(Stored data entries)
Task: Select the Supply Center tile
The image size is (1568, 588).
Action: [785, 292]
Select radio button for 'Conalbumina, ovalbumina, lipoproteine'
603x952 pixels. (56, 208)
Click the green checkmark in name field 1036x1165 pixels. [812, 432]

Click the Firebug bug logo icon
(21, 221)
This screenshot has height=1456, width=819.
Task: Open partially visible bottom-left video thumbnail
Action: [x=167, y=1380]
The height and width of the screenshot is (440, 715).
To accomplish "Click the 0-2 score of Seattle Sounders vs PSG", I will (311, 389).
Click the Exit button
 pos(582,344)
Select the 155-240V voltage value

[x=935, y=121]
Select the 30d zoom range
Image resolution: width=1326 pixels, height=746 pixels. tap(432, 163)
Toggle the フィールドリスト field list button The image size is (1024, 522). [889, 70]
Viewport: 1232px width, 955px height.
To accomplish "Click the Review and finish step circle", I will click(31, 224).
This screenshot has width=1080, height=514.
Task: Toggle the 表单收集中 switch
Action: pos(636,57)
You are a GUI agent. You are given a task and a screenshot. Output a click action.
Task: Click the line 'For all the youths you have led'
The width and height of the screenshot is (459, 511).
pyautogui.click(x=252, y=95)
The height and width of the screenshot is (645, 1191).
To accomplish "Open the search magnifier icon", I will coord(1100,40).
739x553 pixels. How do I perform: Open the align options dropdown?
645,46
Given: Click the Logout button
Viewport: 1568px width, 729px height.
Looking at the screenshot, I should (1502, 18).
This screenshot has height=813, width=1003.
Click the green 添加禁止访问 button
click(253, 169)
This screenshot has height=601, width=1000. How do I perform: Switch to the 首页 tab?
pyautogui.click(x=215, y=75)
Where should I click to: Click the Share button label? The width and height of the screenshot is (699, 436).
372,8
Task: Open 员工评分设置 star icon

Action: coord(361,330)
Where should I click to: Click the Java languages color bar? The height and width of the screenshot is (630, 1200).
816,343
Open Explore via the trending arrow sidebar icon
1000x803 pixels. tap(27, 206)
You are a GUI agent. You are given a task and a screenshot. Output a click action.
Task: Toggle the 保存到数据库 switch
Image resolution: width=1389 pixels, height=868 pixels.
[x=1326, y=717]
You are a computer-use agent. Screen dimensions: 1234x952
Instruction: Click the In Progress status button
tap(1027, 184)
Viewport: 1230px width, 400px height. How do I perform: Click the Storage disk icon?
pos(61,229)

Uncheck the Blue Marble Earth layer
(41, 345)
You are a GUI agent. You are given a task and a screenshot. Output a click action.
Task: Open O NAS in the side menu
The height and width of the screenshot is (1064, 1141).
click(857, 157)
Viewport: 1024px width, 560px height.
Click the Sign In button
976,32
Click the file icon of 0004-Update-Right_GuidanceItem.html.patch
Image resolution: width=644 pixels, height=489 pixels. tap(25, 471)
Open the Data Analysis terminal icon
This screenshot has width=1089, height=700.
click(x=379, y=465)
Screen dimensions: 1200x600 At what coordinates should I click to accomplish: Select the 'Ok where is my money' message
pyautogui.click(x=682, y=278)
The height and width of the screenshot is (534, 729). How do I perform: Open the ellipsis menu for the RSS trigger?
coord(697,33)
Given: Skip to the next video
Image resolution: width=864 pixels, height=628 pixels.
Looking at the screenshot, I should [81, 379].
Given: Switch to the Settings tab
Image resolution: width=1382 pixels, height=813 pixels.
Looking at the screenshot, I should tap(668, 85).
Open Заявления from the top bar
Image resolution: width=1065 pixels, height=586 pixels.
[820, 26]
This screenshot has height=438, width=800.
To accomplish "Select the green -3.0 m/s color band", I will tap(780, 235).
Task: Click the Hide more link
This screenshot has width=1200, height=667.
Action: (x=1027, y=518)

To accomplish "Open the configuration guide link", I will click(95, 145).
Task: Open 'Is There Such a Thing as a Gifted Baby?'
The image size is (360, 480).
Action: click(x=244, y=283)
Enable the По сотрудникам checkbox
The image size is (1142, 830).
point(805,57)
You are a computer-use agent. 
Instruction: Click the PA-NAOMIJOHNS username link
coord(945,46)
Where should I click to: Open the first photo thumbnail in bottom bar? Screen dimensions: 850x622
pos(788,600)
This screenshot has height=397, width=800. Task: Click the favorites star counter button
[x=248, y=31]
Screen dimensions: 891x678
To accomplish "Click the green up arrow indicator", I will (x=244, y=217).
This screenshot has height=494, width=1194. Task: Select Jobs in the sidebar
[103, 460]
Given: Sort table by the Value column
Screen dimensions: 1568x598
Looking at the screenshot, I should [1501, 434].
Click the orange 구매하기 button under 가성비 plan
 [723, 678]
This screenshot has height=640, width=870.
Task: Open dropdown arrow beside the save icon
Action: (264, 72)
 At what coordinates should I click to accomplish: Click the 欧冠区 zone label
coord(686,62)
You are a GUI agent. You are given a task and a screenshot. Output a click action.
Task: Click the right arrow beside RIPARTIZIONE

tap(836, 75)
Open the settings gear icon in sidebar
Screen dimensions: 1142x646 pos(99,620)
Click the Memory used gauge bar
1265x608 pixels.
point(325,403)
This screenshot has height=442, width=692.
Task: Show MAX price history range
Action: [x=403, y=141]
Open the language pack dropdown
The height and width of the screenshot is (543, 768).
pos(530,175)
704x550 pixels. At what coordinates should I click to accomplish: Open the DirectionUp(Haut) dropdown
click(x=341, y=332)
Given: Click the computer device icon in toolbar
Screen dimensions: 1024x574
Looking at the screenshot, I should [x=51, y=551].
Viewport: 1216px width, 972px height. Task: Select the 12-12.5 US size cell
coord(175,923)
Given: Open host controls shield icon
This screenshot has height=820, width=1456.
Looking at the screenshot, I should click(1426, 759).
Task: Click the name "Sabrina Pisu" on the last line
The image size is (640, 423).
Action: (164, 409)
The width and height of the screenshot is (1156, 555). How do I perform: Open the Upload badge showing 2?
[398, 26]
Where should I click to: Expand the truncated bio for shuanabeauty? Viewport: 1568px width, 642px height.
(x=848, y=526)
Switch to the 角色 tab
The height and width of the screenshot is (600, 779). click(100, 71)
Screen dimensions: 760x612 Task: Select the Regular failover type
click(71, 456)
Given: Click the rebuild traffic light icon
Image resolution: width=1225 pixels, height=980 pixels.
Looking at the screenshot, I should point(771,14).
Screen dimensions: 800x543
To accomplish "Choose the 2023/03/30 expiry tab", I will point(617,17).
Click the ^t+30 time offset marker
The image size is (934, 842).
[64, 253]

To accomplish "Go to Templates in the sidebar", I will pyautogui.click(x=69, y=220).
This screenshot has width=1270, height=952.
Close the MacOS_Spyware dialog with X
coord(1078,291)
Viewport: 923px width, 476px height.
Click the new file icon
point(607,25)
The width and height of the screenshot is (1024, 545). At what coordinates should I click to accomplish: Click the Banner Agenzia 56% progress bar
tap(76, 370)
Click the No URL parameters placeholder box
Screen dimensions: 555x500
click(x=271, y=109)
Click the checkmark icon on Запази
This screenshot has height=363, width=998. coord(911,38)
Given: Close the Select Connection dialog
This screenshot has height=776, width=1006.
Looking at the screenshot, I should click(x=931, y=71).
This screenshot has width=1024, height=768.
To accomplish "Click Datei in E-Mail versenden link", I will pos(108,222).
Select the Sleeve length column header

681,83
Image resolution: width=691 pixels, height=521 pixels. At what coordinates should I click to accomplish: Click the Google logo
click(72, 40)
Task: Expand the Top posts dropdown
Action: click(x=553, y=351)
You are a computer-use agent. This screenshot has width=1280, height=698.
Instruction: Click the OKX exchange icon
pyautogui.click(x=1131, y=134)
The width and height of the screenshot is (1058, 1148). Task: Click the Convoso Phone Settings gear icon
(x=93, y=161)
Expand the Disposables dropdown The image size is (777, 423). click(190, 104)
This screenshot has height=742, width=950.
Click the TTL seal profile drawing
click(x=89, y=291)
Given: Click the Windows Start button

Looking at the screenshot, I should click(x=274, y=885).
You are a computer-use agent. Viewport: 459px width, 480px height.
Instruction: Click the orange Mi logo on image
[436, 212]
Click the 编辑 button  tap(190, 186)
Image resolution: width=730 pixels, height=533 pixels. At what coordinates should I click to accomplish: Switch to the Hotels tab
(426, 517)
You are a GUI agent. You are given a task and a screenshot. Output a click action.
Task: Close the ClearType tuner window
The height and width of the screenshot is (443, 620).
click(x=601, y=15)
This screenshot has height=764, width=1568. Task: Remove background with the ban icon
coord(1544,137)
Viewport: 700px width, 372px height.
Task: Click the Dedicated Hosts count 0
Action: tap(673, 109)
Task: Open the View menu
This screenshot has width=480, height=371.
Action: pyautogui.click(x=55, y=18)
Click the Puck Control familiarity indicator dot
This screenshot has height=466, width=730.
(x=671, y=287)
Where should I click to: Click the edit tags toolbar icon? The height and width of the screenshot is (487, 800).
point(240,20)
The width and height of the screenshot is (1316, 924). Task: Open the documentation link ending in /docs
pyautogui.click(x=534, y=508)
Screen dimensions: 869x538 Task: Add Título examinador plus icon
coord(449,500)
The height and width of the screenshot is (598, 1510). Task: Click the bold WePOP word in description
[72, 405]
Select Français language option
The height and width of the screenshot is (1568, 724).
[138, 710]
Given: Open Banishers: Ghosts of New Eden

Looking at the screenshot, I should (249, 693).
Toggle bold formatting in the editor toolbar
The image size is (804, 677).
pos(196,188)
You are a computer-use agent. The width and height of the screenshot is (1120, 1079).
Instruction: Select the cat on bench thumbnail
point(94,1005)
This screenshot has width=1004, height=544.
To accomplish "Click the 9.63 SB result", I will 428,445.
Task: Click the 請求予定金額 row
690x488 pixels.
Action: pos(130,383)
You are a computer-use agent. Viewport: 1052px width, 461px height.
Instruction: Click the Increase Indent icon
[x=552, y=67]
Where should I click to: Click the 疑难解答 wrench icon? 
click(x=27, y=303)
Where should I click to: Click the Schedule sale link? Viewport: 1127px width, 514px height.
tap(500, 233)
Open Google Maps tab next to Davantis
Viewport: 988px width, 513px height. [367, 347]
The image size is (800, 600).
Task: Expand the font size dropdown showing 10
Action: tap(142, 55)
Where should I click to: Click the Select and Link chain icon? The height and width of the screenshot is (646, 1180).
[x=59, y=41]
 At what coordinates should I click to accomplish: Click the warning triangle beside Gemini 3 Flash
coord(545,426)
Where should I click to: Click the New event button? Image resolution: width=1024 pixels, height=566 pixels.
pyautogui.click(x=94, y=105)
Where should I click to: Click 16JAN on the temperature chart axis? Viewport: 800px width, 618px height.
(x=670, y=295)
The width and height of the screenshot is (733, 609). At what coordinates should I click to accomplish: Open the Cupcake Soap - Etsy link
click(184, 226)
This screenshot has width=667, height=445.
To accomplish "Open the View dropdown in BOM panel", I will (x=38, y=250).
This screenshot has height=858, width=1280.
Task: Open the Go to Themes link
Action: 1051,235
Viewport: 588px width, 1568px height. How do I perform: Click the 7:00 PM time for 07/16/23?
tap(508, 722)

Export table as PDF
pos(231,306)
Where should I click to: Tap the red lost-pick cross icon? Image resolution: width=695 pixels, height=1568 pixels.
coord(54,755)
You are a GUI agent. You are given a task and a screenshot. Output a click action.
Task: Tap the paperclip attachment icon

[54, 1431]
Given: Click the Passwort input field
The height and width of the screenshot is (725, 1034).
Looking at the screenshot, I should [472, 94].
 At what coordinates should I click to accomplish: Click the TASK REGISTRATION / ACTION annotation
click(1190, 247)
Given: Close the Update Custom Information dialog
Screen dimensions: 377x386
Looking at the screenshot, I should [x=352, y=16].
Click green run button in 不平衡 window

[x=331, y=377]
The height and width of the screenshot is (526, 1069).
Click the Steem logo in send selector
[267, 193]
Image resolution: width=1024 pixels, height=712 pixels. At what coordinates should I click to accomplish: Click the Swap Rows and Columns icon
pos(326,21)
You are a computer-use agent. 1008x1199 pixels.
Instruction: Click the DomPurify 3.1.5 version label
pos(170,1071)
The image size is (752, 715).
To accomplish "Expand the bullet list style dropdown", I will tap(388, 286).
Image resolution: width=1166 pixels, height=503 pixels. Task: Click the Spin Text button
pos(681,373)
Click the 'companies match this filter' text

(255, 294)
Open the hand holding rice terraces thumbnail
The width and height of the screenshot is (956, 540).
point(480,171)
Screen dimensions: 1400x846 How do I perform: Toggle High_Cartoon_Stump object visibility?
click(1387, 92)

## Task to complete
Count every line of the entries that holds the string "field". Please answer with the count alone.

## Output for this task
3